As we moved away from TDOR and into the holiday season, the beauty of snow and the joy of seeing loved ones began to overshadow the reminder of pain. That is, until the first few weeks of December when I learned that another woman I knew was murdered. Her killer had broken into her home and beaten her to death. The day afterwards, a woman from the same city was found shot dead in her car.
I don’t really know how to talk about all of this, especially with my colleagues. Their world feels so far removed from mine, so safe and secure. Our university’s policy on mourning only allows time off for immediate family, leaving me with precious little time to cope with the loss of my friends.
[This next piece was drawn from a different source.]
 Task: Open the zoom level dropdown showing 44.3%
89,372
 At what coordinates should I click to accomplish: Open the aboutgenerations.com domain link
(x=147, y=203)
I’ve found my career taking me to different cities every few years, as so many academics do. There are so few people like me in my field that I always reach out to the local community for support, for friendship, for understanding. As I continue working towards being a successful scientist, I’m going to meet more and more people and the number of those on the TDOR list that I’ve met is most going to grow. Here’s hoping that I can find the courage to let my colleagues know of this weight on my mind, and that they have the compassion to listen.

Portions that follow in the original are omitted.